6. Information traps.
Impoverished day laborers, housemaids, and others among the poorest of the poor work long hours every day just to put one or two meals on the table. Even though existing alternatives may pay a higher wage, they have no time or energy to learn about what these occupations pay or how to work in them. Clearly, their employers have no incentive to help their workers learn about better opportunities, and may work to prevent it. Lack of access to information keeps the poor in poverty, and conditions of poverty prevent the poor from getting information needed to escape from poverty. I have seen this in rural Bangladesh, where people remain as low-paying day laborers simply because they are unaware of other local opportunities. And it is not difficult to imagine even from our own experiences: how often do all of us continue with our routines, with some way of doing things—at home, at work, the job itself—because we never took the time to look at our alternatives? If it happens to us, imagine what can happen to an abused day laborer or domestic worker, shielded from the world beyond her part of the village.

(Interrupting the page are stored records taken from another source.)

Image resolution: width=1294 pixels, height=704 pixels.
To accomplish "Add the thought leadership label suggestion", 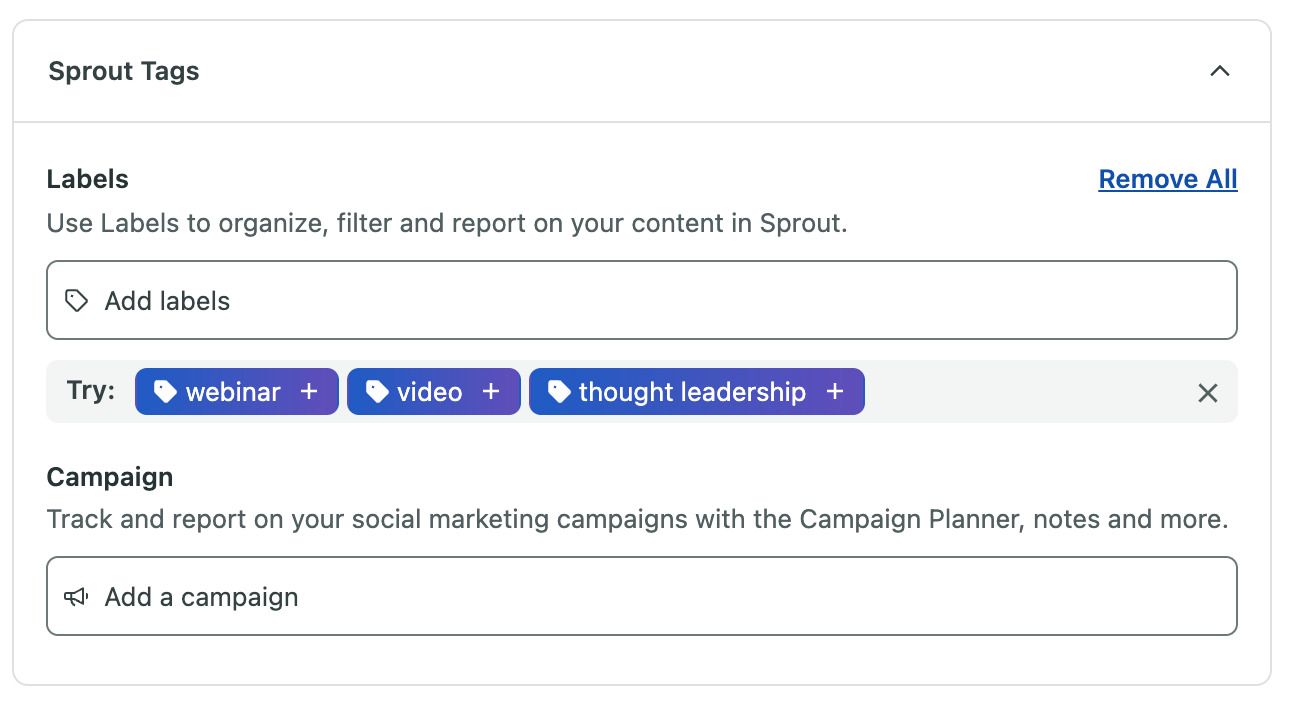I will click(696, 392).
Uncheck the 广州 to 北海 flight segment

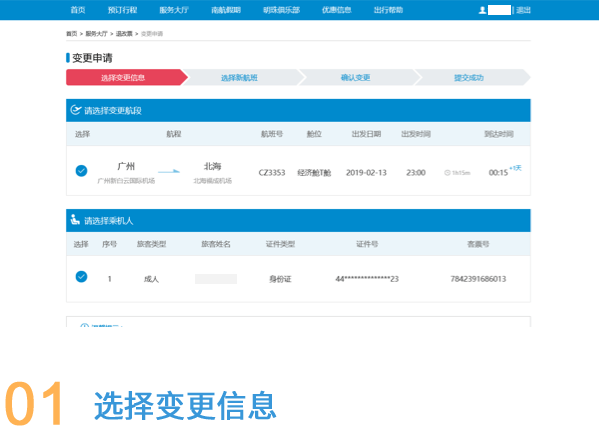[x=81, y=171]
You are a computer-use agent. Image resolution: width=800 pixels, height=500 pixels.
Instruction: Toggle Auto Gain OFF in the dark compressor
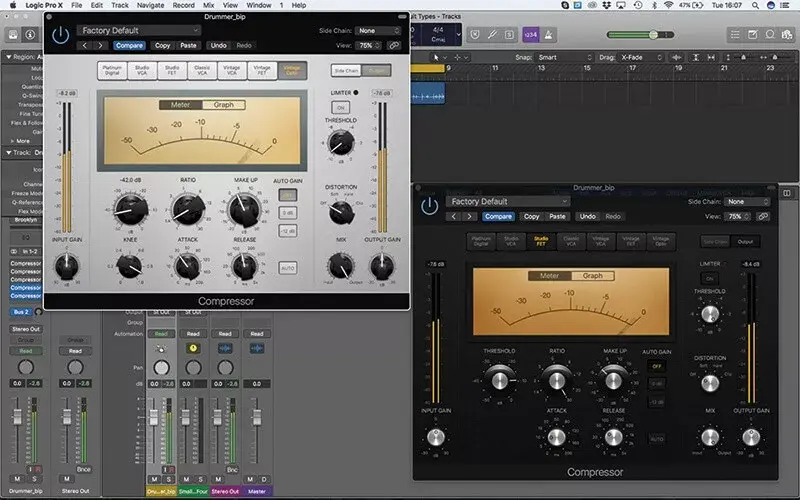click(x=657, y=366)
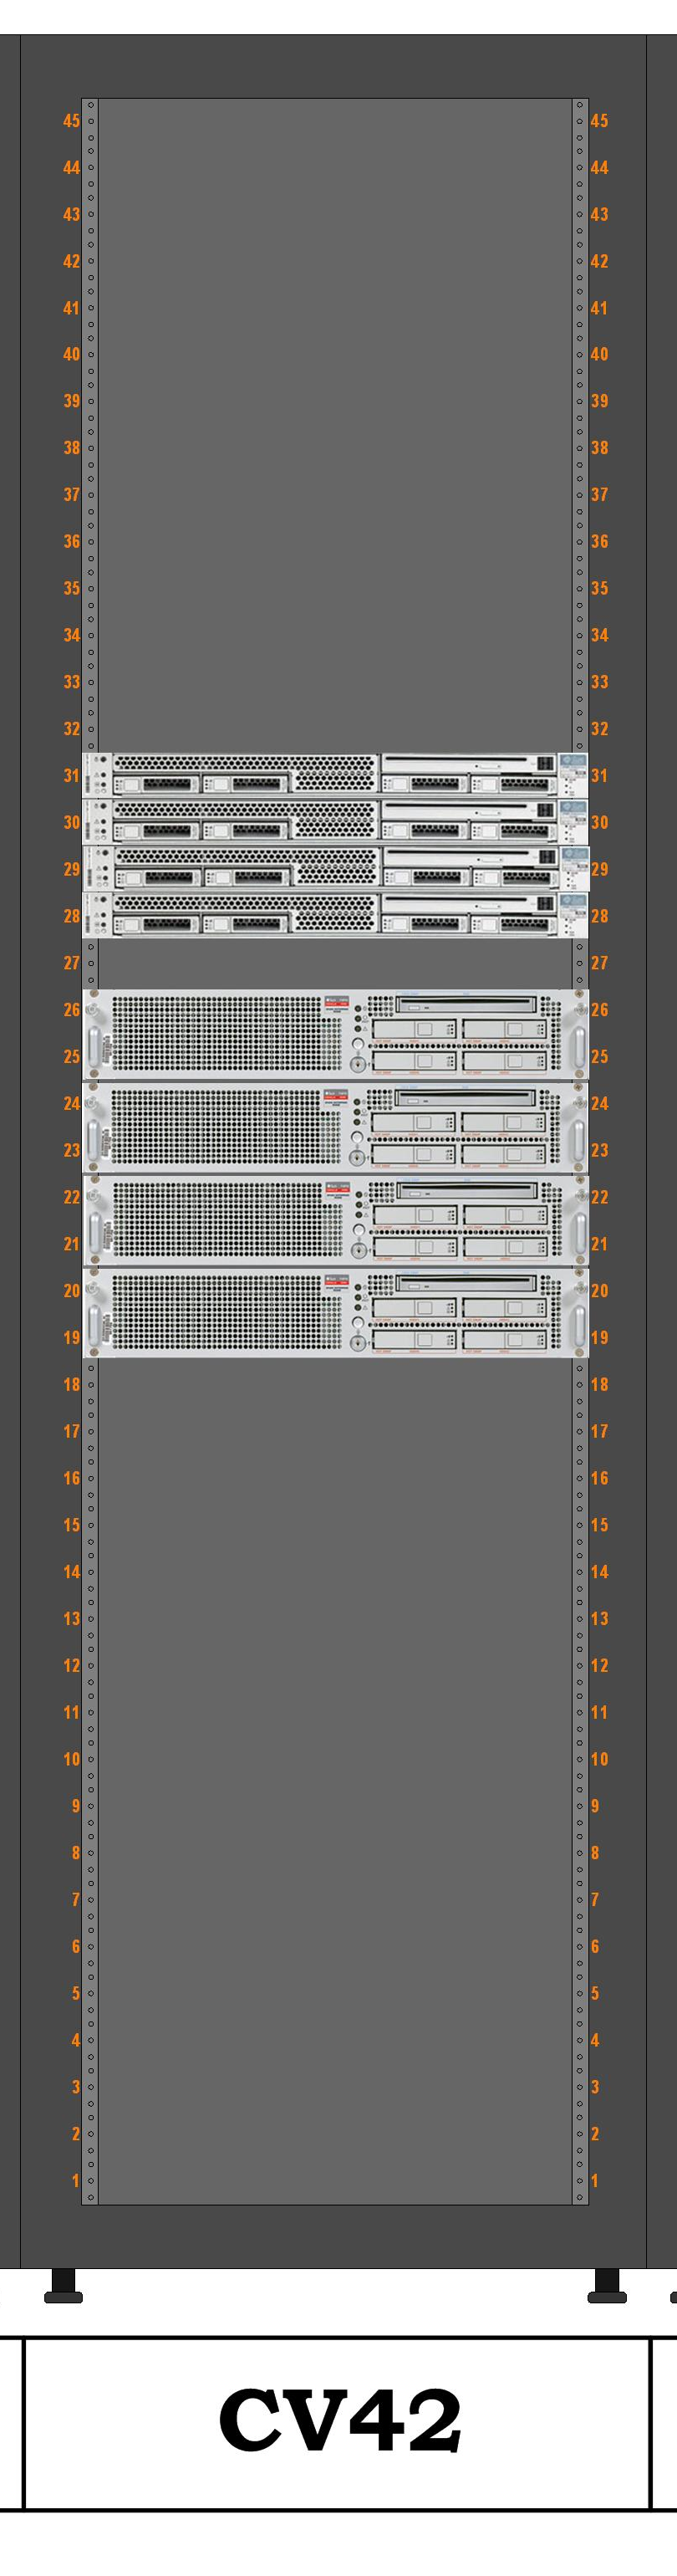Select the 2U server spanning units 25-26
Viewport: 677px width, 2576px height.
(x=335, y=1033)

7. Undernutrition and illness traps.
If an undernourished person is too weak to work productively, her resulting wage is too small to pay for sufficient food, so she continues to work with low productivity for low wages. This is an undernutrition trap, an extreme form of structural poverty found in famines and deeply impoverished areas. A similar vicious cycle can keep chronically ill (but treatable) people in the bondage of poverty. And poor shelter from severe weather such as monsoons can cause sleeplessness and prolonged illness, reducing earning power along with the chance of affording better housing.
8. Low-skill traps.
If there is no employer in the region who is seeking skilled workers for, as an example, basic manufacturing jobs, then there is no visible incentive for individuals to invest in attaining these skills. But if there is no workforce available with these skills, outside investors are not likely to invest in the region. Why do so, when you can go to other developing regions where these skills are readily available? This type of trap could be described as a chicken or the egg problem—which comes first, the investment or the skills? Governments can help with training and incentives for firms if they have resources—but when they lack resources, resulting from such conditions as a high debt burden, this may be difficult or impossible to resolve from within the trapped economy.
9. High fertility traps.
If everyone around you is having many children, and there are few decent jobs to go around, then you too must have many children, or face the likelihood that no one—no child of yours—will have the means and the willingness to take care of you when you are too old to work. If all could have lower fertility, all might be better off. But how could you, a poor, powerless woman in an obscure village, possibly be expected to make such a change?
10. Subsistence traps.
Specialization can be the key to increasing your productivity. But you can only specialize if you can trade for the other goods and services you need. If, for example, everyone in your region is practicing subsistence agriculture, there is no one to sell to, and you have to remain producing for subsistence with perhaps a little trading on the side. The alternative is to produce for more distant markets. But to do so, you must first know of them, must somehow get your product to these markets, and indeed must convince distant buyers of its quality. Middlemen play a key role by vouching for the quality of the products they sell. They are able to do this because they get to know the farmers and artisans they buy from and they specialize in the product. It is difficult to be an expert in the quality of many products, so there needs to be a sufficient number of concentrated producers with whom a middleman can effectively work. But without available middlemen that the farmers can sell to, they will have little incentive to specialize in the first place. The result can be an underdevelopment trap in which a region remains stuck in subsistence agriculture.
11. Farm erosion traps.
In farm erosion traps, the poor are so desperate for food that they have to overuse their land even though they know the results will be reduced soil fertility and productivity the next year, and eventually even desertification. In times of famine, impoverished farmers have been known to eat the seeds they have saved from the last harvest to plant in the next sowing season so that they do not starve before then. This is a metaphor for the basic problem. Even though you know you are overusing your soil and that it will degrade if you do not rest it or plant less aggressively, the degradation happens at some point in the future. You have to grow more food today to keep your family from becoming badly undernourished. But in the end, you are simply trapped into a cycle of poverty. Any gains in productivity from learning new techniques are undermined by the poorer quality of soil. And while fertilizers and other land improvements might be a good investment by conventional calculations, they are of no help if you cannot afford them or borrow to finance them.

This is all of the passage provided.